Consiste numa drástica redução de minhas opiniões sobre tudo o que não conheço de primeiríssima mão.
Três décadas atrás, nada do que era humano era para mim já não digo estranho,
mas nem ao menos um pouco obscuro,
por isso eu ostentava idéias claras sobre o
Vietnã (os dois), o peronismo, Lumumba, a Albânia, os bororos e a chegada do
homem à Lua. Conflitos entre árabes e
judeus em territórios bíblicos não encerravam para mim nenhum segredo, e eu
teria dado uma conferência sobre qualquer país da América do Sul para o mesmíssimo Che Guevara, se esse eminente
personagem caísse na besteira de me
consultar a respeito. Depois, como a árvore que vai perdendo folhas com a chegada do outono, minhas certezas inabaláveis foram me abandonando até me
deixar trêmulo de reticências, nua e
cruamente cético. Antes tudo era claro,
agora me parece claro que tudo pode ser
obscuro. Não ocultarei certa nostalgia
daquela época de ouro em que eu era taxativo sem escrúpulos ou competência.
Princípio de prudência
Agora mal
me atrevo a opinar sobre aquilo que vivo
e sofro diretamente. Por isso tenho um
pouco de inveja e muita desconfiança de
meus colegas intelectuais europeus e
suas claras certezas -sejam a favor ou
contra- sobre o subcomandante Marcos e o movimento zapatista. Para não
atolar por completo no pântano da dúvida, construí para mim um princípio de
prudência: não fazer no exterior o elogio
irrestrito daquilo de que não gosto de padecer em casa.
Por exemplo: como me assustaria ao
ver um grupo de encapuzados falar no
Parlamento de meu país, não dou pulos
de alegria nem considero um grande
avanço democrático o fato de que isso
ocorra no México. É possível que existam fortes razões para justificar semelhante procedimento (conheço esse país
há muitos anos e, sem muito esforço,
penso em várias muito plausíveis), mas
em todo caso não estou disposto a abrir
mão de meu direito ao receio nem ocultarei meu sincero desejo de que essa
mascarada deixe de ser necessária o mais
breve possível.
Tampouco acho que os zapatistas sejam a vanguarda que mostra o caminho
revolucionário do futuro, mas sim os indignados contemporâneos, a quem é negada a prosperidade de nosso presente.
Tenho muita simpatia por dom Emiliano Zapata, mas suspeito que o terceiro
milênio preferirá outros guias políticos.
Acabo de ler uma entrevista de Marcos
dada a Pilar del Río, uma jornalista que
sei confiável. Questionado sobre o EZLN
(Exército Zapatista de Libertação Nacional) e o ETA (movimento separatista
basco), o subcomandante, muito mais
jovem do que eu, responde, talvez por isso mesmo, com invejável desembaraço.

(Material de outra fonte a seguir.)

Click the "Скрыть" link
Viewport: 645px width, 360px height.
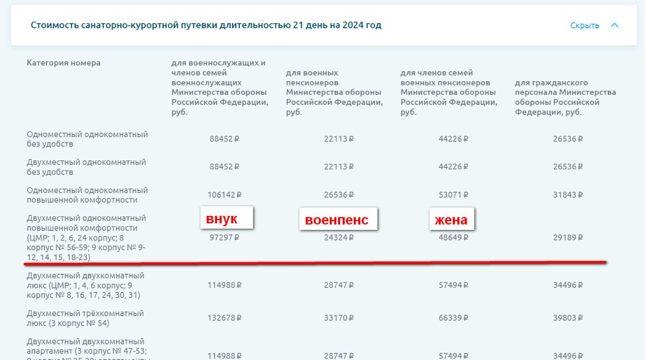coord(585,25)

Esclarece, com razão, que seu grupo não
realizou ações contra objetivos civis nem
contra pessoas desarmadas, o que constitui uma enorme diferença a seu favor.
Mas em seguida se permite considerações que revelam uma notável desinformação. E agora estou falando de algo que
conheço tão bem quanto Marcos conhece a situação em Chiapas. Segundo Marcos, Aznar (e, antes dele, Felipe González) reduz as aspirações do povo basco às
bombas do ETA. E mais, ambos ignoraram o papel do ETA no final do franquismo. E pronuncia esta grande verdade:
"Não se pode reduzir um movimento de
aspirações históricas a um problema terrorista".
Etnicismo terrorista
Sabe esse bom
senhor do que está falando? Qual foi o
papel do ETA no final do franquismo,
além de servir de pretexto para a perpetuação de práticas repressivas que custaram a desaparecer com a democracia?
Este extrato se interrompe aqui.